Apple Intelligenceの詳細は後ほど解説するが、要はパーソナルなAIを目指すものであり、現状は高い付加価値を持っている。コストも相応に高い。今回アップルは、かなり大胆に「スタンダードモデルでも世代を前に進める」選択をした……と筆者は考えている。
デザインこそあまり変わっていないが、中身的に言えば24年は「大幅刷新の年」だったわけだ。
なぜAppleは一気に世代を切り替えてきたのか? それは、iPhoneの強みが「均質で高性能」であることだからだ。
実のところ、採用するディスプレイやプロセッサなどの一部を比較すると、他社にはより性能が高いものもある。スペックを見るととがっていない……とも言えるだろう。
しかしiPhoneはトータルなクオリティーや性能が高い。しかもそれが毎年一気に、その年の新機種だけで一億数千万台売れる。AppleはiPhoneのビジネスモデルを「大量に出荷できる高性能モデルである」ことを前提として組み立てており、それがスペックの選択にも反映されている。
アプリやサービスの開発者、周辺機器メーカーから見ると、「均質なハイエンド製品が一気に普及する」構図は非常に魅力的だろう。Apple Intelligenceのような新しい機能を広げていくにも、数の力を活用するのが有利であるのは間違いない。

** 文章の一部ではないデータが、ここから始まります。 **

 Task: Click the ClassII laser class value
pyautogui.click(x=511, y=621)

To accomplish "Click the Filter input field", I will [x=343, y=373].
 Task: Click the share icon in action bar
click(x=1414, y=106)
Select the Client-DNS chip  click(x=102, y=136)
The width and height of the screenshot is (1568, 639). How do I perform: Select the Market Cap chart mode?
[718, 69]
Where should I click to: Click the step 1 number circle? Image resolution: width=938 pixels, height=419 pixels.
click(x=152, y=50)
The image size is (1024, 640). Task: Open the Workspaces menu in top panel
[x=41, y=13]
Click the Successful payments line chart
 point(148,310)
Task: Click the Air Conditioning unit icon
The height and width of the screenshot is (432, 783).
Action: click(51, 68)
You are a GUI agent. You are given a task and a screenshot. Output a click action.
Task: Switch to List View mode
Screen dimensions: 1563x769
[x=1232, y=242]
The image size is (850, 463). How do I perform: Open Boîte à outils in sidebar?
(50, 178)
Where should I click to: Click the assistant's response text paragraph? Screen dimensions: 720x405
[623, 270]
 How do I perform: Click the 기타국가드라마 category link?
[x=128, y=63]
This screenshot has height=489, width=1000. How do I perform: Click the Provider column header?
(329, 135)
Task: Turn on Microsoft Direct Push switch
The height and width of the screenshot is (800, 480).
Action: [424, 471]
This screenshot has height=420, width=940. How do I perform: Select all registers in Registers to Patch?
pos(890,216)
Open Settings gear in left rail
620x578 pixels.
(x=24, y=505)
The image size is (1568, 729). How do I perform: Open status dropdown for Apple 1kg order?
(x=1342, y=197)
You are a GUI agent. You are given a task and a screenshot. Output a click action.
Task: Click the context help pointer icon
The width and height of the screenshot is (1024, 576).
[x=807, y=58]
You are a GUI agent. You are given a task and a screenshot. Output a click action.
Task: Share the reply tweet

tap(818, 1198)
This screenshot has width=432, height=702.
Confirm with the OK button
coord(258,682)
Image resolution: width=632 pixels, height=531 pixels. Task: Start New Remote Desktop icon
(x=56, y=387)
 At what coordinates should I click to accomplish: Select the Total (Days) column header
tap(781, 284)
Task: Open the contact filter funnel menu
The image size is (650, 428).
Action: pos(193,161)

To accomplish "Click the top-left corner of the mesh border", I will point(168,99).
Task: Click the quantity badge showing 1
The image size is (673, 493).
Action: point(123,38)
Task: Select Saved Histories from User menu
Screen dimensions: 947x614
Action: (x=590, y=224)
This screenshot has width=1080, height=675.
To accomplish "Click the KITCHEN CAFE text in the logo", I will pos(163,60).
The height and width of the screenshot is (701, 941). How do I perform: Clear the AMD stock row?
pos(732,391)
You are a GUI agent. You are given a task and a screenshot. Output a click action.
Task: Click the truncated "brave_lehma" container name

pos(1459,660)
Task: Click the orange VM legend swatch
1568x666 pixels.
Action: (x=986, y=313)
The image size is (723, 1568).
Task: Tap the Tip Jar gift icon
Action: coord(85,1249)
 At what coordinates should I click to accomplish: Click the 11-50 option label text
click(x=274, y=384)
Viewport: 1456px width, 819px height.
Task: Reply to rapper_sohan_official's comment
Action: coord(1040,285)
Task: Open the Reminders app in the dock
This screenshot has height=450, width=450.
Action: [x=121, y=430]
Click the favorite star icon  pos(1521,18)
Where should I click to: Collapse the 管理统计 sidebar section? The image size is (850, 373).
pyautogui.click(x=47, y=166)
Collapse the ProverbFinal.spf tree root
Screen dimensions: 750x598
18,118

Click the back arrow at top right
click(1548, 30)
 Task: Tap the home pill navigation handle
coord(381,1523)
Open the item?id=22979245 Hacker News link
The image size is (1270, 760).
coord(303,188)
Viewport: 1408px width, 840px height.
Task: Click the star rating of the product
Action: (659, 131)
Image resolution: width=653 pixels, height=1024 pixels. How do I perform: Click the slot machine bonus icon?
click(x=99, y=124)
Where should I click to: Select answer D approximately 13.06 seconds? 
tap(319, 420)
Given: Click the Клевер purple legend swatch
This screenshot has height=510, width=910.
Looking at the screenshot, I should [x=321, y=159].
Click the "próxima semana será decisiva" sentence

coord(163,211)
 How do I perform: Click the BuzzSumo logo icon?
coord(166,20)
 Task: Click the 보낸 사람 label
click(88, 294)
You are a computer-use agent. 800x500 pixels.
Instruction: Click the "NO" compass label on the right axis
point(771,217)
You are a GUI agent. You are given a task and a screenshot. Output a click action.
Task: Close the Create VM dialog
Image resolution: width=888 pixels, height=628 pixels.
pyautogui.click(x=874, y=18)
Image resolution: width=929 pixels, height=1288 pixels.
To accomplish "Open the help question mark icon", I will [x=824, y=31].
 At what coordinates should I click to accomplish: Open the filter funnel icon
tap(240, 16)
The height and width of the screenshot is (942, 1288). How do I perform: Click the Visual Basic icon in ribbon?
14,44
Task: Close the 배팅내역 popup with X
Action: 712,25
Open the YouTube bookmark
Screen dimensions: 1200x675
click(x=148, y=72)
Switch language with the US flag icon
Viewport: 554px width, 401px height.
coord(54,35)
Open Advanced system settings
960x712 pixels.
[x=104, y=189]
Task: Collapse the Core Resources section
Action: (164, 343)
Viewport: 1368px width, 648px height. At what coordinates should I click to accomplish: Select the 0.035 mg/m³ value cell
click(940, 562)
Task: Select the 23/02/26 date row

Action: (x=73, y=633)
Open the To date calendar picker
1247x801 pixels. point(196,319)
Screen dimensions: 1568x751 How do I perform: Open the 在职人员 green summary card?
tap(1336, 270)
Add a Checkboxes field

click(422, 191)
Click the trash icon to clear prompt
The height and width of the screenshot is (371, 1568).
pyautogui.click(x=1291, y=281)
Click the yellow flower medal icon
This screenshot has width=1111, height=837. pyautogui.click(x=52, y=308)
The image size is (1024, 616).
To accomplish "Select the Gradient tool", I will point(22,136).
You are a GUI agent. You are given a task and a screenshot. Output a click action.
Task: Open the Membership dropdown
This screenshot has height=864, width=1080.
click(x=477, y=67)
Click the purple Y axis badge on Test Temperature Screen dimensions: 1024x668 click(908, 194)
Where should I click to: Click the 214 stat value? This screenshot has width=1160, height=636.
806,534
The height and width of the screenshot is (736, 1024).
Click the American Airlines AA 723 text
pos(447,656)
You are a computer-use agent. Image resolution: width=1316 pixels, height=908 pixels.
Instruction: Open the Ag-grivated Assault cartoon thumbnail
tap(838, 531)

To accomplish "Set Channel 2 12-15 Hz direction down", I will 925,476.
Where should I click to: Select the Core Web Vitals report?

Apple Intelligenceで使える機能や使い勝手の面で言えば、iPhone 16も16 Proも大きな違いはないという。スペックが高い分、16 Proの方が処理は速くなるものがある可能性はあるが、差はそこまで大きくないと推測できる。ここからも、アップルが「均質な体験を一気に広める」戦略であるのが分かる。